Sedangkan dalam peningkatan perusahaan dan pabrik, peningkatan

kualitas jamu secara tidak langsung ditunjukan dengan adanya ijin resmi dari

pemerintah terhadap produk jamu yang dibuat. Contoh perusahaan jamu

skala besar yang produknya telah dikenal di dalam maupun di luar negeri

adalah Sido Muncul, Mustika Ratu, Sari Ayu, Air Mancur dan Nyonya Meneer

(Sangat 2000).

Fitofarmaka mengandung komponen aktif tertentu yang berasal dari


tumbuhan obat, mempunyai khasiat penyembuhan penyakit lebih khusus dan

dikemas seperti obat modern. Jika berhasil dikembangkan, peluang

penggunaannya selain dapat dijual secara bebas juga dapat diperoleh

melalui resep dokter. Hal tersebut menyebabkan fitofarmaka dapat bersaing

dengan obat-obatan modern. Hingga saat ini, fitofarmaka belum banyak

diproduksi. Industri farmasi yang sudah memproduksi fitofarmaka, yaitu Kimia

Farma dan Endo Farma (Sangat 2000).

Tukiman (2004) mengatakan bahwa upaya pengobatan tradisional

dengan tumbuhan obat merupakan salah satu bentuk peran serta masyarakat

dan penerapan teknologi tepat guna yang potensial untuk menunjang

pembangunan kesehatan. Dalam lingkup pembangunan kesehatan keluarga,

upaya pengobatan tradisonal dengan pemanfaatan tumbuhan obat dapat

diwujudkan melalui apotik hidup atau TOGA. TOGA adalah singkatan dari
tanaman obat keluarga yaitu berbagai spesies tumbuhan yang dibudidayakan

dengan memanfaatkan lahan di halaman atau sekitar tempat tinggal dan

merupakan persediaan obat bagi keluarga atau tetangga sebelum mendapat

pengobatan dokter atau puskesmas. Pengembangan TOGA atau apotek

hidup ditujukan sebagai alternatif penggunaan maupun pendamping obat

kimia sintetik (Hoesen 2000). Spesies tumbuhan obat yang ditanam di TOGA

atau apotek biasanya merupakan tumbuhan yang relatif mudah tumbuh tanpa

perawatan intensif dan biasanya digunakan untuk mengobati penyakit

penyakit ringan yang sering diderita anggota keluarga. Hoesen (2000)

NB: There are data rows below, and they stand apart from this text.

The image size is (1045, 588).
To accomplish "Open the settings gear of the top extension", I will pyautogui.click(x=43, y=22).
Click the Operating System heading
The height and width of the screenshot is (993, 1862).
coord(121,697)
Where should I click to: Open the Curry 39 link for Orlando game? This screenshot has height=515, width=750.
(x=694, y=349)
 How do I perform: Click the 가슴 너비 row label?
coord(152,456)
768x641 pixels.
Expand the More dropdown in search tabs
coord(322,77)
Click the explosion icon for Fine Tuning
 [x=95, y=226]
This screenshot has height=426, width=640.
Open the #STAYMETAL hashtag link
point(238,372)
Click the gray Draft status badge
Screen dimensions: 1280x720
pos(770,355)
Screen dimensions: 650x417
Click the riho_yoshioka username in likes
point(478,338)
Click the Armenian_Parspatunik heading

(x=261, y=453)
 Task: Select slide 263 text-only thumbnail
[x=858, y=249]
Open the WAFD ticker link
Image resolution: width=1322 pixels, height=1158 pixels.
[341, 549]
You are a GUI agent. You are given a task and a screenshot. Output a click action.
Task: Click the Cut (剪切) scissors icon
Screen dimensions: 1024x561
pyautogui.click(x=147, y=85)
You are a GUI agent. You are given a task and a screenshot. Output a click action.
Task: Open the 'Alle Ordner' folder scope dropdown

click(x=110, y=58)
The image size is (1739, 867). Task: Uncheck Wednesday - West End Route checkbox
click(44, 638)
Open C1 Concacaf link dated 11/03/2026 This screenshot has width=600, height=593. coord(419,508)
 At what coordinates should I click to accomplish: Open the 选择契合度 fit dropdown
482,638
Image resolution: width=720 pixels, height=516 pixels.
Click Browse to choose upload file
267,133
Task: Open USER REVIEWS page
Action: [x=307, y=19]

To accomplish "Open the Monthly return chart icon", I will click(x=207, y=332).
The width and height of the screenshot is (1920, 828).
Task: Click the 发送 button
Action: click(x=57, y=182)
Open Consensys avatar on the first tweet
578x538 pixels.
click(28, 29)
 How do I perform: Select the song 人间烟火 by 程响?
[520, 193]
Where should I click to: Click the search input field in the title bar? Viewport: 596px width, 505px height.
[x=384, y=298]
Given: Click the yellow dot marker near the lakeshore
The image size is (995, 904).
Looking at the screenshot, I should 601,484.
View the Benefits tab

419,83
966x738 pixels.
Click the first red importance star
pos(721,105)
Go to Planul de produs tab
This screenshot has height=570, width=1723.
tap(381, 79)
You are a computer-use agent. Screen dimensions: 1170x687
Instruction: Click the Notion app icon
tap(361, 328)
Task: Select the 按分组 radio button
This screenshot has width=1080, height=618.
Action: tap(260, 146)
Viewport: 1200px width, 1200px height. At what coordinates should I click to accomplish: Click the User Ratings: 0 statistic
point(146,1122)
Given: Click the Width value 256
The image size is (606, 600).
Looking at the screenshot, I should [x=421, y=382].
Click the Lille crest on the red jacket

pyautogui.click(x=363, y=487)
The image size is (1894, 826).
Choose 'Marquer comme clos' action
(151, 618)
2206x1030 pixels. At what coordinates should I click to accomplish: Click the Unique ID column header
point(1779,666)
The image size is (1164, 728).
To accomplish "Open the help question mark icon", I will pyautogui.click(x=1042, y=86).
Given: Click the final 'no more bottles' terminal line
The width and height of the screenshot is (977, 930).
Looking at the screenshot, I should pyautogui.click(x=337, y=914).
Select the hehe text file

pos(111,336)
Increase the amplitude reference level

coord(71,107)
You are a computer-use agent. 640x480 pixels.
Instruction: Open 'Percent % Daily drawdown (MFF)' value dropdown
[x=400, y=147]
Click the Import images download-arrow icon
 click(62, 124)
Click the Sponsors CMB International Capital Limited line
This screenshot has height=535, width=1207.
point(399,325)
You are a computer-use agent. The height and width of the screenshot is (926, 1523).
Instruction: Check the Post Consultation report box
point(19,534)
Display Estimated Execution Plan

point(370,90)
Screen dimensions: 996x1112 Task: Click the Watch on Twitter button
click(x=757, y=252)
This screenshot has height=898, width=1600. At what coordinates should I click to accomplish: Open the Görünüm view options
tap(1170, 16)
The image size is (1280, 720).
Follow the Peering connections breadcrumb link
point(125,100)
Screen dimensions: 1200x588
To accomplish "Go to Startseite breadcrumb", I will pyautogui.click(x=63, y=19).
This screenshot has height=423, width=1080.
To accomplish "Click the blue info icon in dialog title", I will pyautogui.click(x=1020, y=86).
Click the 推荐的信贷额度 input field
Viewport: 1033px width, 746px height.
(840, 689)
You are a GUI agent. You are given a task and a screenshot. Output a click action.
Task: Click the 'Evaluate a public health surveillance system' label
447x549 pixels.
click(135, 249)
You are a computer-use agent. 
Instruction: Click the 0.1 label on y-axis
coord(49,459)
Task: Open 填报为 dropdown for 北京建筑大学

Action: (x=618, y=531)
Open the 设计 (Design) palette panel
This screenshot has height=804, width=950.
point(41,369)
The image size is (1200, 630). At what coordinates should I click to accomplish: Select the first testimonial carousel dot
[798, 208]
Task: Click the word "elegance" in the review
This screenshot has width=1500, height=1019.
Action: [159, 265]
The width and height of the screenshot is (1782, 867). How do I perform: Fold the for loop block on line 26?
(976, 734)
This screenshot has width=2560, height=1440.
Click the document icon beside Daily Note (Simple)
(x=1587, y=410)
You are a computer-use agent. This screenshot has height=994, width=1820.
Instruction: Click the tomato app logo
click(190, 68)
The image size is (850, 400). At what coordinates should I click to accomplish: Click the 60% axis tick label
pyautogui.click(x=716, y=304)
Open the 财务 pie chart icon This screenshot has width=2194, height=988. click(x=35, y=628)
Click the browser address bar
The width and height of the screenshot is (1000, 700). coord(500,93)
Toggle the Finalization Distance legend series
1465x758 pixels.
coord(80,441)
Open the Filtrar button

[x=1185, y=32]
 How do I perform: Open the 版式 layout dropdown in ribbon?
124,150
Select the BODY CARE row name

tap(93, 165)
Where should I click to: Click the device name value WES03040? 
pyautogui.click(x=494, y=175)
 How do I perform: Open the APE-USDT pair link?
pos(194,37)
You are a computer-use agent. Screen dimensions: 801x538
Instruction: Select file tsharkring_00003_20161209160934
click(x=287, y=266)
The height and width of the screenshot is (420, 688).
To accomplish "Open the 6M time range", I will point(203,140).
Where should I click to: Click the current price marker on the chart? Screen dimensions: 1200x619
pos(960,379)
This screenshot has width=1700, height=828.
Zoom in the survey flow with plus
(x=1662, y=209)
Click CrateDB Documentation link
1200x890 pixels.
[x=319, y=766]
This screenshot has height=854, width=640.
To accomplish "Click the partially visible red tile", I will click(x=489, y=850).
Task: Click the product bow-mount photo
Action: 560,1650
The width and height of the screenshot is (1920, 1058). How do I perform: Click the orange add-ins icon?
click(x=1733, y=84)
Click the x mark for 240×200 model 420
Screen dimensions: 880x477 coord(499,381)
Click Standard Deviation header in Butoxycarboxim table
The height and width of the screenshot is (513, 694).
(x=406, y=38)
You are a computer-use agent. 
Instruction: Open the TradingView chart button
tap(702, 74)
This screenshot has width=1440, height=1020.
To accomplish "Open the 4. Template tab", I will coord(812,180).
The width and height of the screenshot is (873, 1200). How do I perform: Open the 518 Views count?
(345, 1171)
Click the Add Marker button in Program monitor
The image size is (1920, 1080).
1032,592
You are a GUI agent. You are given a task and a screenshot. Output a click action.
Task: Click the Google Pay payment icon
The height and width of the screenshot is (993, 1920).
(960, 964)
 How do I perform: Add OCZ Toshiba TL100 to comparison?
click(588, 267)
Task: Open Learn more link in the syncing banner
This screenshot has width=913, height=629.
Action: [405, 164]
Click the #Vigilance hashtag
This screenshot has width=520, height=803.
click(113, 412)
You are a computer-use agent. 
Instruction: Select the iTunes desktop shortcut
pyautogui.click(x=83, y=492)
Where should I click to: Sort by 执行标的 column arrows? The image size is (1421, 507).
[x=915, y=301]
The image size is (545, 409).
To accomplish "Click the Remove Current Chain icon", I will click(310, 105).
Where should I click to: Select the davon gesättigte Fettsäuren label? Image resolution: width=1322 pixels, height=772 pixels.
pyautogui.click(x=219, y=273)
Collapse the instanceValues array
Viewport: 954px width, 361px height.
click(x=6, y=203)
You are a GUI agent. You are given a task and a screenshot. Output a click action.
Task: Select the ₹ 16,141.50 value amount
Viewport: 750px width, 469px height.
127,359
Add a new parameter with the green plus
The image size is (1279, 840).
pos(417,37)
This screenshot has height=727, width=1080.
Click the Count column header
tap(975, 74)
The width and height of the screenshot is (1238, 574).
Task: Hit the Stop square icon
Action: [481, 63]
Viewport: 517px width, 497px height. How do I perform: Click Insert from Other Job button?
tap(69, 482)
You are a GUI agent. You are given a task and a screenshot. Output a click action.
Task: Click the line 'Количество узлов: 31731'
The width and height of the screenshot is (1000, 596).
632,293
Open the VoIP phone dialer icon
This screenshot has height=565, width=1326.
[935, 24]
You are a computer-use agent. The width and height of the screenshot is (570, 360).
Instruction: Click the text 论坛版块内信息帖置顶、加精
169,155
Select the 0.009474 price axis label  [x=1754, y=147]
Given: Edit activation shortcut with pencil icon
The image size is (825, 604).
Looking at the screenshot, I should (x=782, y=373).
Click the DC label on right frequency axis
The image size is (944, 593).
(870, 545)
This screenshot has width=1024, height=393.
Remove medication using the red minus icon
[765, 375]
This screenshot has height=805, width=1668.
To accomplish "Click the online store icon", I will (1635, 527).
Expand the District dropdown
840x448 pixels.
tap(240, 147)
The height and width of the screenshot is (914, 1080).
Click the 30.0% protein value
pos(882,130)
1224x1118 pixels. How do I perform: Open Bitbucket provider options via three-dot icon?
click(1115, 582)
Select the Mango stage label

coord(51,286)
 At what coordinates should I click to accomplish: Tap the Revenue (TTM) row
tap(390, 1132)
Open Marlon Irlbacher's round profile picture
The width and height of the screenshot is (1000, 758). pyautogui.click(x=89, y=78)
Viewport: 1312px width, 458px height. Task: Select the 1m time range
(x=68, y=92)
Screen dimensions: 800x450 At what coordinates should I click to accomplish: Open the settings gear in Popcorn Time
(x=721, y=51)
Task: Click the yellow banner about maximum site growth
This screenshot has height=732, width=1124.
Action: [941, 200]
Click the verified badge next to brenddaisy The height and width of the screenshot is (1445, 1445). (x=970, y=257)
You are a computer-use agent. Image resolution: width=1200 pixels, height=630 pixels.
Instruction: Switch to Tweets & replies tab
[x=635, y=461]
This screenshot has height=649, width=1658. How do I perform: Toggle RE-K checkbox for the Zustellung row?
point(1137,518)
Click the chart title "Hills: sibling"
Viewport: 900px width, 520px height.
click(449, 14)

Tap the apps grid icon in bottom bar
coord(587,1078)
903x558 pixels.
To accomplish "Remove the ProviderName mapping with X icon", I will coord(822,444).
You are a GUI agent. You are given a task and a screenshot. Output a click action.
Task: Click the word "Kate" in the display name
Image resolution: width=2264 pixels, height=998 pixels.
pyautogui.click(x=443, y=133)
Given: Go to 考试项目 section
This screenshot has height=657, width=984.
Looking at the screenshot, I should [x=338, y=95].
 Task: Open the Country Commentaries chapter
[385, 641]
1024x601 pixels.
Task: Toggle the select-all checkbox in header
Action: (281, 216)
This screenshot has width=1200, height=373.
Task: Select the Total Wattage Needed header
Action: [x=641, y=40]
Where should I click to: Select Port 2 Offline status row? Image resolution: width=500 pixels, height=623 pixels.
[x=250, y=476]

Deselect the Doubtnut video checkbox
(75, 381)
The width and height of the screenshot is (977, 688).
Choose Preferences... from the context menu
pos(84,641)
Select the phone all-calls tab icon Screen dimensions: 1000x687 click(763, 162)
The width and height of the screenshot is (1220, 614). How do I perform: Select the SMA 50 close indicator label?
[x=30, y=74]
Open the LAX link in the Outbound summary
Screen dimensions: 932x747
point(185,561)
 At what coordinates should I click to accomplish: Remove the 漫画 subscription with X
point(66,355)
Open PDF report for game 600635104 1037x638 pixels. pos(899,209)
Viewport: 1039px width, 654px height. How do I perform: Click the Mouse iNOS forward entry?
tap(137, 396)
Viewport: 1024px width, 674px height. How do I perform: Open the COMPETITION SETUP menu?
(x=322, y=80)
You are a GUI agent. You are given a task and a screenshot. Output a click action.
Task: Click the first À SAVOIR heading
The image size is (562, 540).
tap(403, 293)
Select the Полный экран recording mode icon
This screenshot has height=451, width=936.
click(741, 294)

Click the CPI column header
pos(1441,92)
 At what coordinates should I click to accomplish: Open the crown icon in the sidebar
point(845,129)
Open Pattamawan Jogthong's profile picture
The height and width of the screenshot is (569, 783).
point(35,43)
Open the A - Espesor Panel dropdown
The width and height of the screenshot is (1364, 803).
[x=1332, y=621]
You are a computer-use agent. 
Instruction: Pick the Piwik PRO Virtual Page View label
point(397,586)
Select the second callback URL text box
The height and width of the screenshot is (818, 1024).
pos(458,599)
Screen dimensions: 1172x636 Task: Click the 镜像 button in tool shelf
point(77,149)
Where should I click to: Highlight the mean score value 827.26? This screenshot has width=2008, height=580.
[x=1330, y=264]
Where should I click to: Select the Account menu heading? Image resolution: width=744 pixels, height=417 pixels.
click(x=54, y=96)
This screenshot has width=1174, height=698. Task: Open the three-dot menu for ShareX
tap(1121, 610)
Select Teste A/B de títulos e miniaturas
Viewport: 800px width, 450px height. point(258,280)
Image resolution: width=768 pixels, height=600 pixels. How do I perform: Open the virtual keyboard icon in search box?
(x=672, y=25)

mengatakan bahwa Zingiberaceae merupakan famili tumbuhan yang

biasanya paling umum dan banyak ditanam pada TOGA. Selain itu, sering

juga dijumpai tumbuhan dari famili Euphorbiaceae, Acanthaceae,

Apocynaceae dan Lamiaceae. Tumbuhan-tumbuhan tersebut biasanya


dimanfaatkan untuk mengobati penyakit-penyakit, seperti batuk, sariawan,

sakit gigi, mencret, demam, pegal linu, sakit perut, cacingan, penyakit kulit

dan mimisan. Namun, tumbuhan TOGA pun dapat dimanfaatkan untuk

mengobati penyakit kronis, seperti ginjal, diabetes, asma, TBC, penyakit hati,

tekanan darah tinggi dan tekanan darah rendah.

Selain untuk pengobatan, tumbuhan TOGA ada yang berfungsi ganda

sebagai sayuran, bumbu, tanaman hias/pelindung rumah dan ada juga yang

digunakan untuk menambah penghasilan keluarga.